By 1904, Ramanujan had begun to undertake deep research. He investigated the series ä(1/n) and calculated Euler`s constant to 15 decimal places. He began to study the Bernoulli numbers, although this was entirely his own independent discovery.
Ramanujan, on the strength of his good school work, was given a scholarship to the Government College in Kumbakonam which he entered in 1904. However the following year his scholarship was not renewed because Ramanujan devoted more and more of his time to mathematics and neglected his other subjects. Without money he was soon in difficulties and, without telling his parents, he ran away to the town of Vishakhapatnam, about 650 km north of Chennai. He continued his mathematical work, however, and at this time he worked on hypergeometric series and investigated relations between integrals and series. He was to discover later that he had been studying elliptic functions.
S. Ramanujan essentially belonged to the Formalist School of Mathematics. It is true that Ramanujan had not given much attention to the deeper meaning of mathematics but he had given the subject a concrete form with the help of formulas, theorems, identities etc. He also searched for forms or patterns in mathematics and he actually worked more by intuition and induction and showed relationships between numbers, something that nobody could even imagine at that time. He had found results that were both original and very different in nature. Some of his famous discoveries were the Ramanujan prime and the Ramanujan theta function.
Notebook of S. Ramanujan
S. Ramanujan wrote down all his mathematical findings, in ledger-like notebooks that lately became famous as Ramanujan`s Frayed Notebooks. The Cambridge University Press brought out his Collected Papers in 1927 and after this, the mathematicians all over the world became fascinated by his work and personality. In 1929, two British mathematicians, G. N. Watson of the University of Birmingham and B. M. Wilson of Liverpool University, started to study and edit the notebooks with an intention to unearth the mathematical gems lying undiscovered in them. The Notebooks contained numerous formulas most of which were related to mock theta functions and q-series and around a third are about modular equations and singular module and other formulas of congruencies, integrals, asymptotic series.
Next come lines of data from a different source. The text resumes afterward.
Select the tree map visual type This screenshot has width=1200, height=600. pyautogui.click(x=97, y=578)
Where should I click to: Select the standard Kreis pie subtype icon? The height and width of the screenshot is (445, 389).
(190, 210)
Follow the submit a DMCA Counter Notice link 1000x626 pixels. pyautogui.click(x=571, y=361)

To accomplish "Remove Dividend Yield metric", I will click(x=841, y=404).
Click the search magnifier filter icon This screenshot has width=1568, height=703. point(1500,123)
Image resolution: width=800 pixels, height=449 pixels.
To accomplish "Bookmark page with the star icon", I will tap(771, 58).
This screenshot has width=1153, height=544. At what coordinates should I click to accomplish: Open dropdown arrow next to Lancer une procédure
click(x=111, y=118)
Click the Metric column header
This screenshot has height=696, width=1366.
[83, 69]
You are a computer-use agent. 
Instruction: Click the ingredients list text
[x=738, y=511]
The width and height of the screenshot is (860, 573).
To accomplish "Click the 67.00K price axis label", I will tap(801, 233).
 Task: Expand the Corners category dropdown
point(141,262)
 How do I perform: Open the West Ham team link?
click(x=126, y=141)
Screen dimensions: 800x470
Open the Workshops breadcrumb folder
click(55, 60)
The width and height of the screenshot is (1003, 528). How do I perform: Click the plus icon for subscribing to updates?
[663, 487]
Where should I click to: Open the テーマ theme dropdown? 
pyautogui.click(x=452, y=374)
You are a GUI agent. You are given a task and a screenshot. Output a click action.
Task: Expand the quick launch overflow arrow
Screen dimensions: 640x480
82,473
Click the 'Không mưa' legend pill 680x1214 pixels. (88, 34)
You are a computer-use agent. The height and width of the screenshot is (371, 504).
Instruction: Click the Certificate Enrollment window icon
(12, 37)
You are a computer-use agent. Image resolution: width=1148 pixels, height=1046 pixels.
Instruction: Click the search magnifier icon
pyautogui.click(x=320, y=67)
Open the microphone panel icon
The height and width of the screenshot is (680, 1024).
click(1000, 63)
Eventually, the Tata Institute of Fundamental Research, Mumbai published the facsimile editions of the two volumes of Ramanujan`s notebooks in 1957. The books were published at the initiative of the Indian nuclear physicist Dr. Homi Jehangir Bhabha and the publication once again, renewed the mathematicians` interest in Ramanujan`s notebooks. S. Ramanujan surmise has remained a bench mark in Mathematics. The most outstanding contribution of Ramanujan was his formula for p (n), the number of partitions of "n". For all these reasons, he is hailed as an all time great mathematician like Euler, Gauss or Jacobi for his natural intellect.
To commemorate Ramanujan, Indian Government issued postage stamps to celebrate his 75th birthday.